(Supplied data)

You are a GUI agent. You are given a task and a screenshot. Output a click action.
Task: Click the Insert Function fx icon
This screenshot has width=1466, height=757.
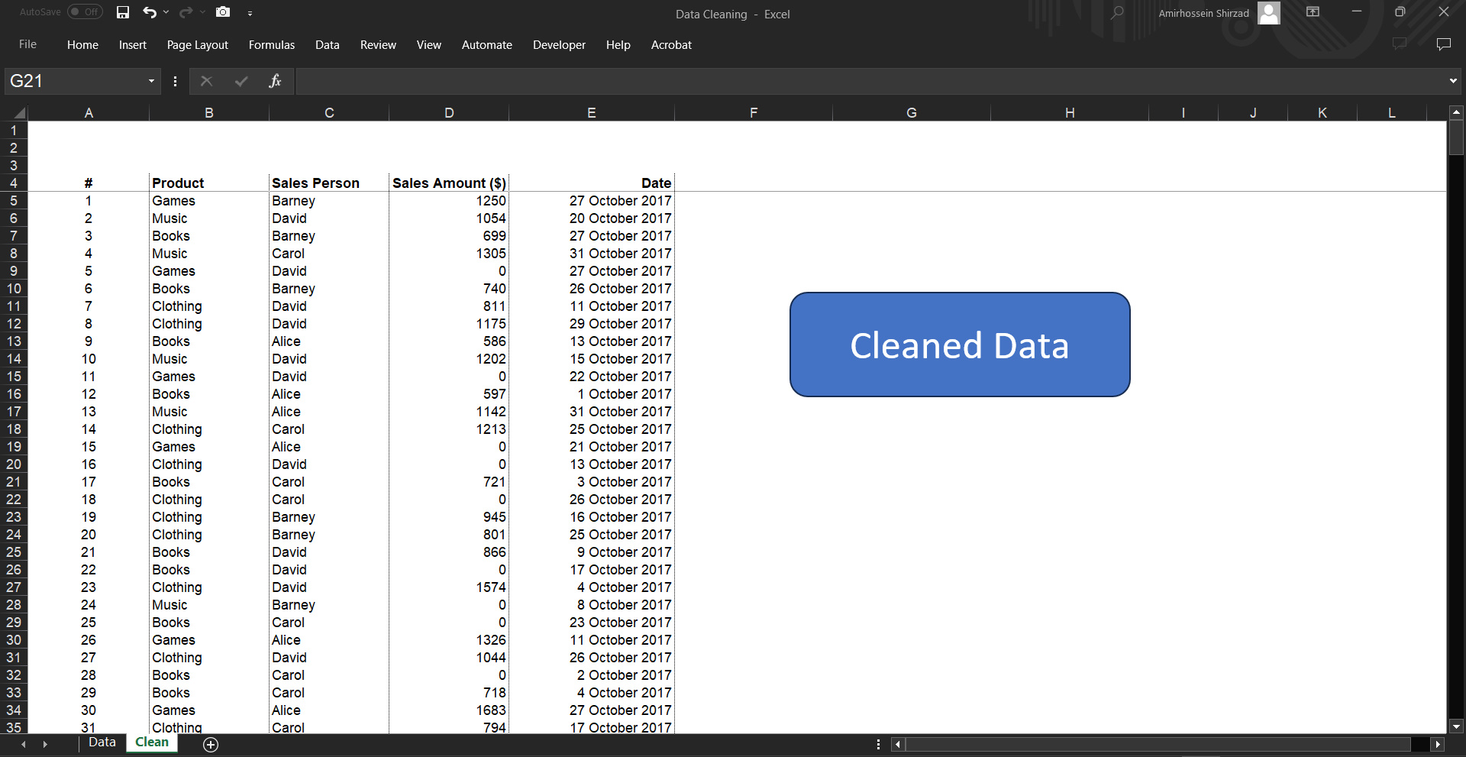click(275, 81)
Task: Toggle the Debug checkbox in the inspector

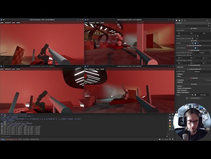Action: (195, 43)
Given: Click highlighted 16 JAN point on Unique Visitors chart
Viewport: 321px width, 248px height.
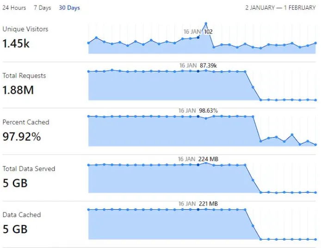Looking at the screenshot, I should coord(198,37).
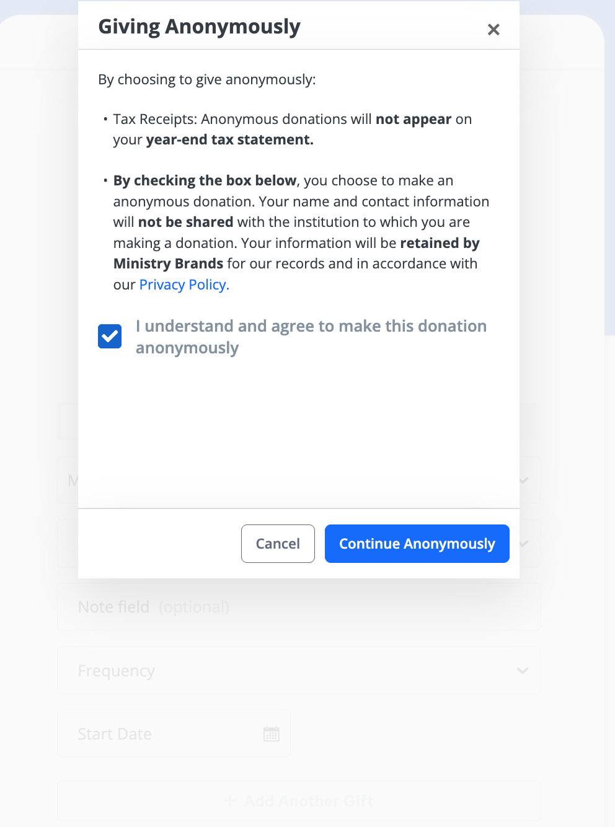Click the calendar icon beside Start Date
This screenshot has width=615, height=827.
[272, 734]
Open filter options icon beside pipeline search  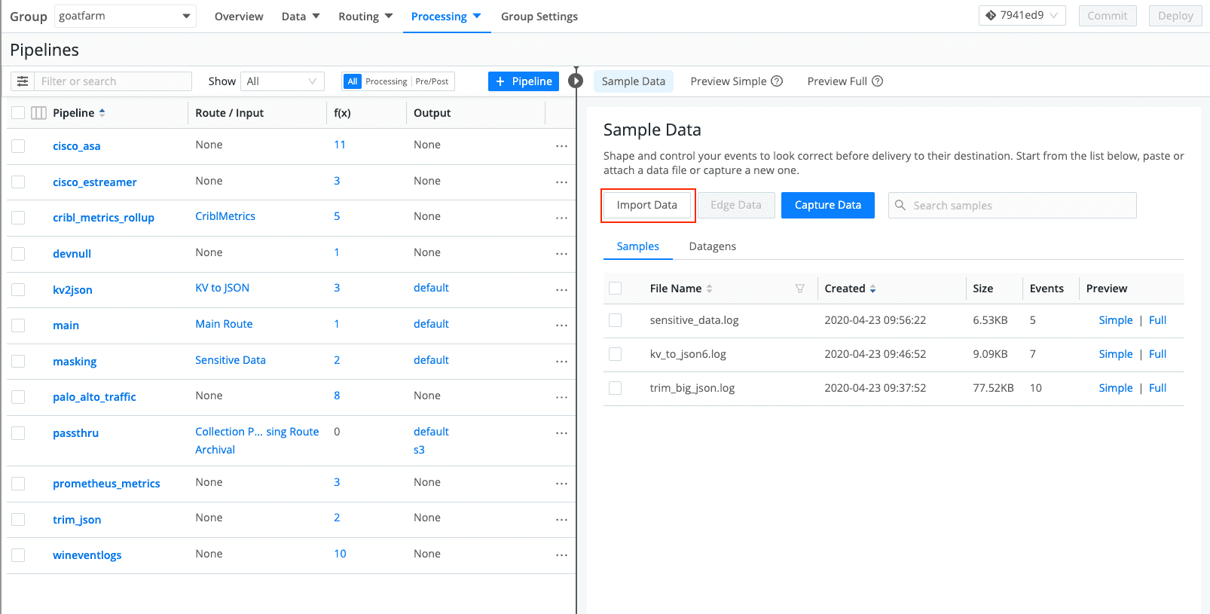coord(23,81)
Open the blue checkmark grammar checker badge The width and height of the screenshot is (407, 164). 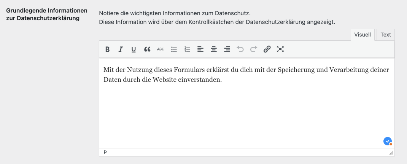click(x=387, y=142)
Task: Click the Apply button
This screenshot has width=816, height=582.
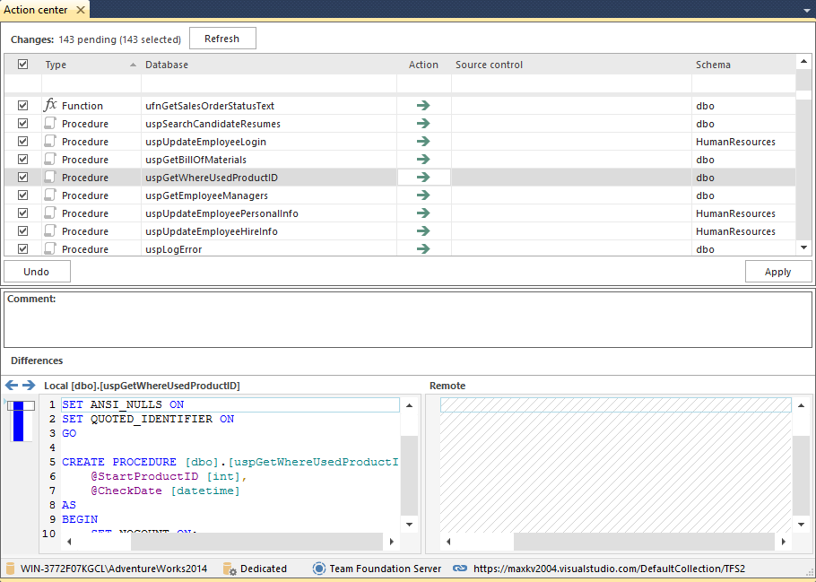Action: click(777, 272)
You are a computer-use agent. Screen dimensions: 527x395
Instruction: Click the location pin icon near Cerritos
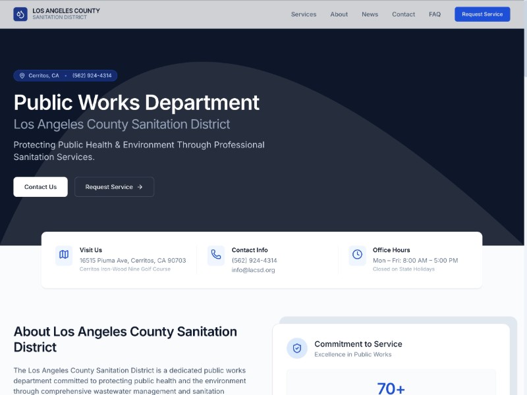coord(22,76)
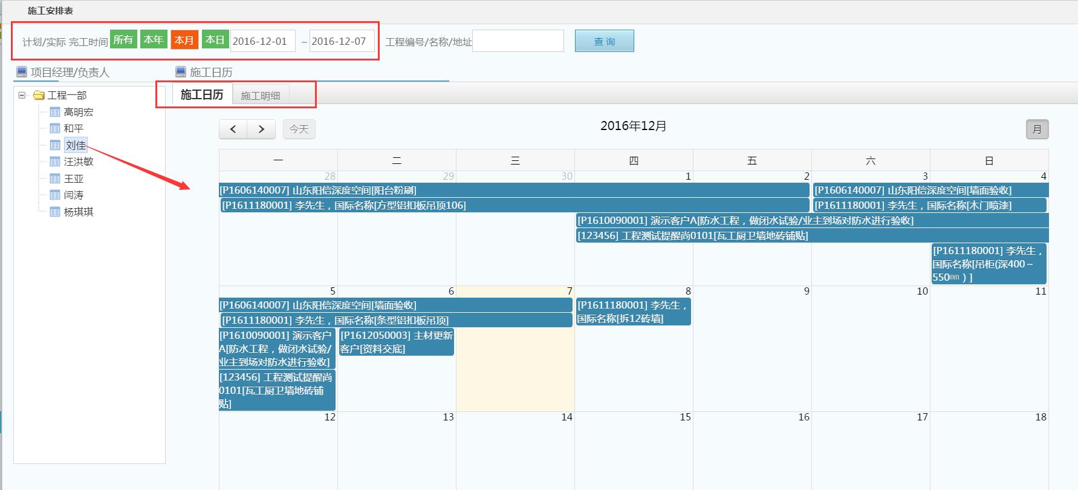Viewport: 1078px width, 490px height.
Task: Click the table icon beside 高明宏
Action: pyautogui.click(x=55, y=112)
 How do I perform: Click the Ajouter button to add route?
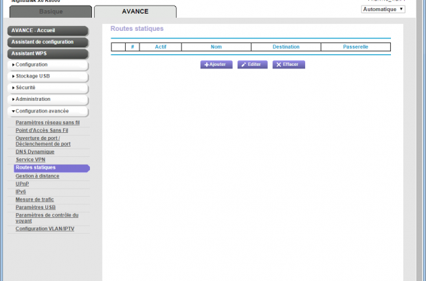coord(216,64)
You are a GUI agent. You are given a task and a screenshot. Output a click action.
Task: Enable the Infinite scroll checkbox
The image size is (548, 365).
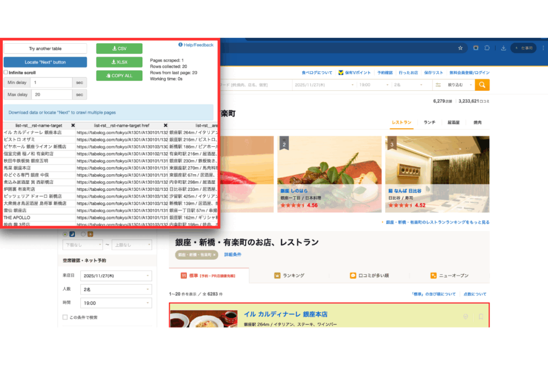pos(6,72)
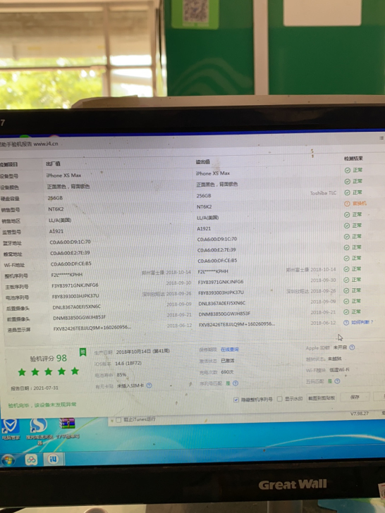Open the 电脑管家 desktop shortcut
Screen dimensions: 385x513
tap(11, 429)
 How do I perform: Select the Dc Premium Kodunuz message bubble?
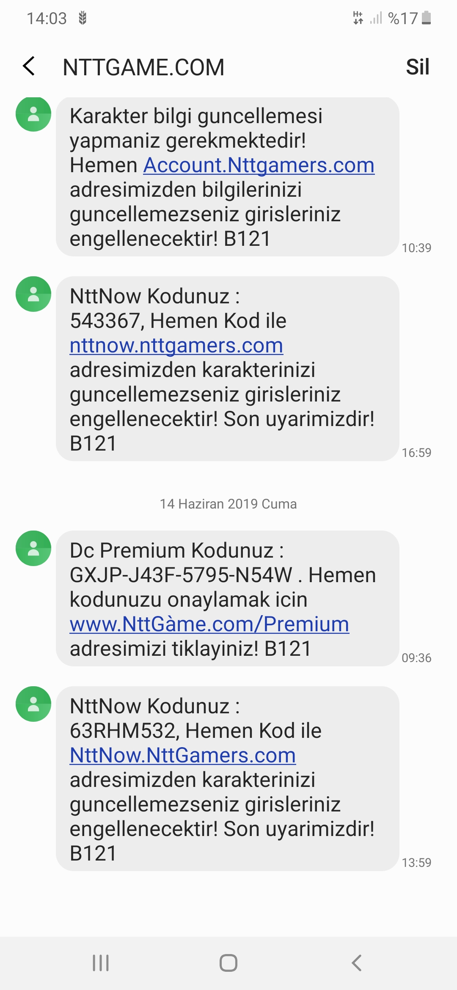(x=228, y=598)
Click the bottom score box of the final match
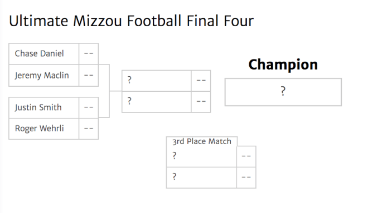Viewport: 368px width, 213px height. (x=201, y=102)
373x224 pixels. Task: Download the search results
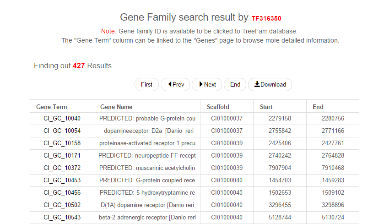point(270,84)
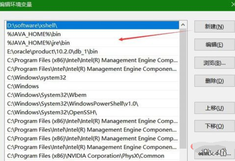Select the D:\software\xshell\ entry
This screenshot has height=161, width=235.
[x=93, y=25]
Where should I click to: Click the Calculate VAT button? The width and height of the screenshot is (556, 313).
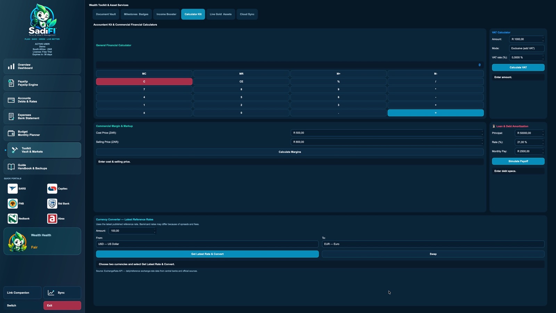click(x=518, y=67)
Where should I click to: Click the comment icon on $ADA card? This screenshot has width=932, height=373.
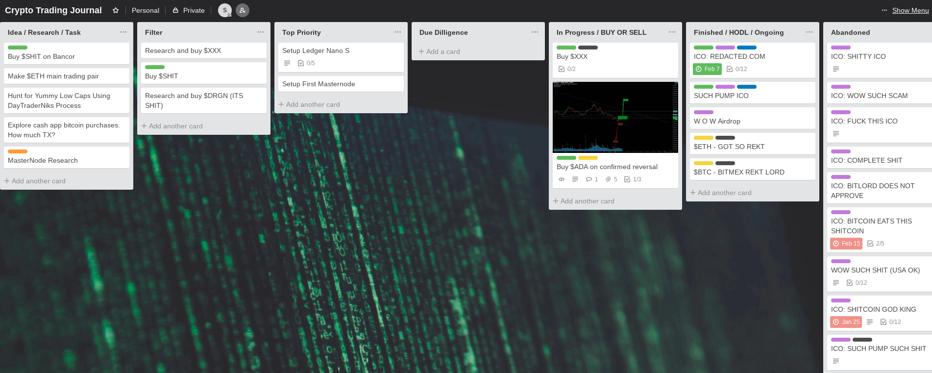coord(592,179)

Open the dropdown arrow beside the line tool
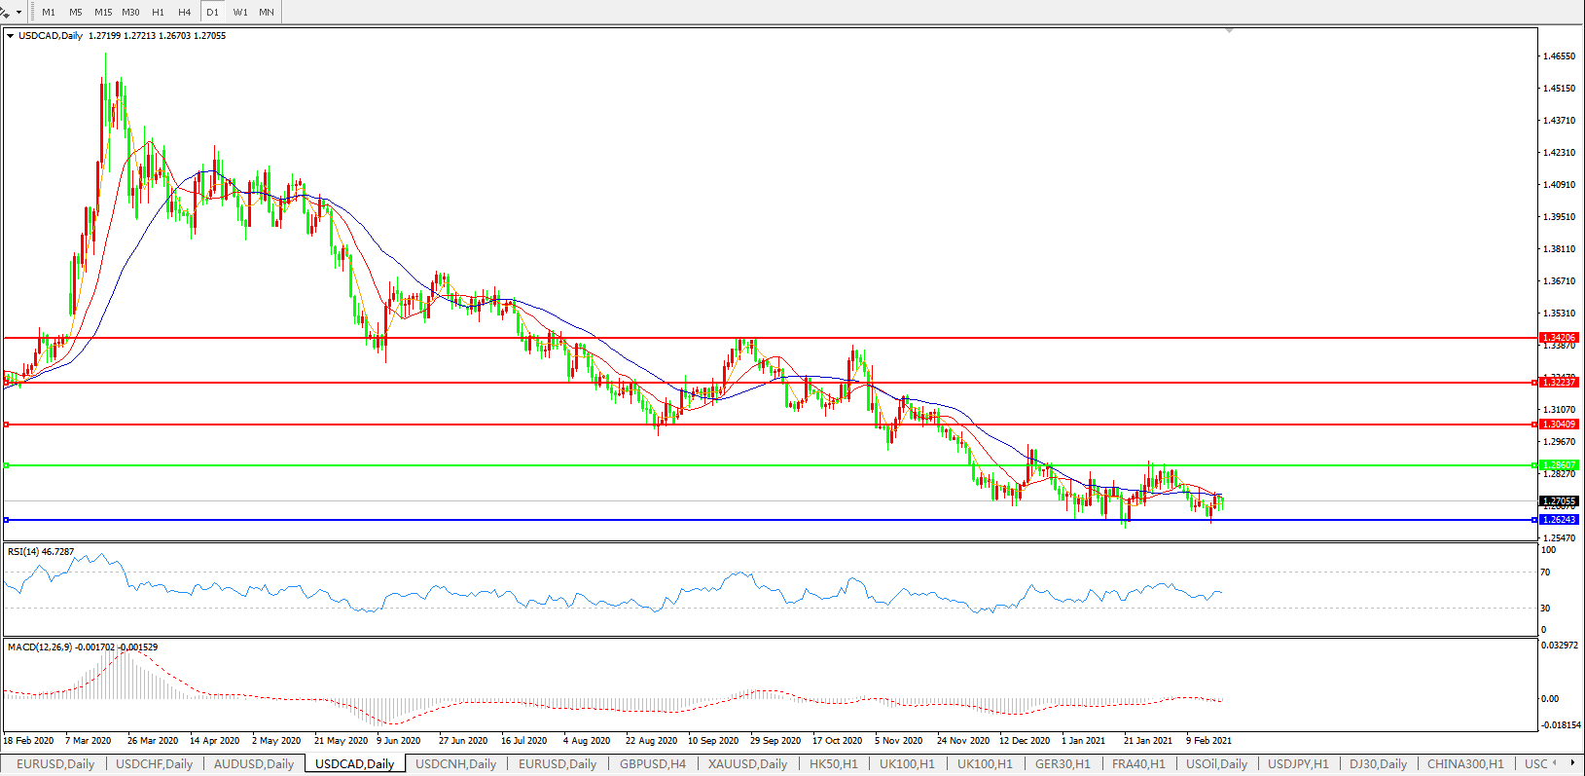(x=18, y=13)
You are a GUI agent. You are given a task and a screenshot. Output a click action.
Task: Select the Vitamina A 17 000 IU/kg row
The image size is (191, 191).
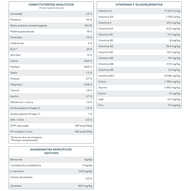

(End Supplied data)

→ **Exercise aim**:
Once the line with "373x224 pixels. Task: Download" is found above, print it and every line after it through the line with "Task: Select the Vitamina A 17 000 IU/kg row", exactly. Pictures stay out.

→ **Result of this task**:
373x224 pixels. Task: Download the search results
point(270,84)
Select the D:\software\xshell\ entry
This screenshot has height=161, width=235.
[x=93, y=25]
Where should I click to: Click the Calculate VAT button? The width and height of the screenshot is (556, 313).
click(x=518, y=67)
Where should I click to: Click the comment icon on $ADA card? This screenshot has width=932, height=373.
coord(592,179)

Open the dropdown arrow beside the line tool
(x=18, y=13)
You are a GUI agent. You are given a task and a screenshot. Output a click action.
Task: Select the Vitamina A 17 000 IU/kg row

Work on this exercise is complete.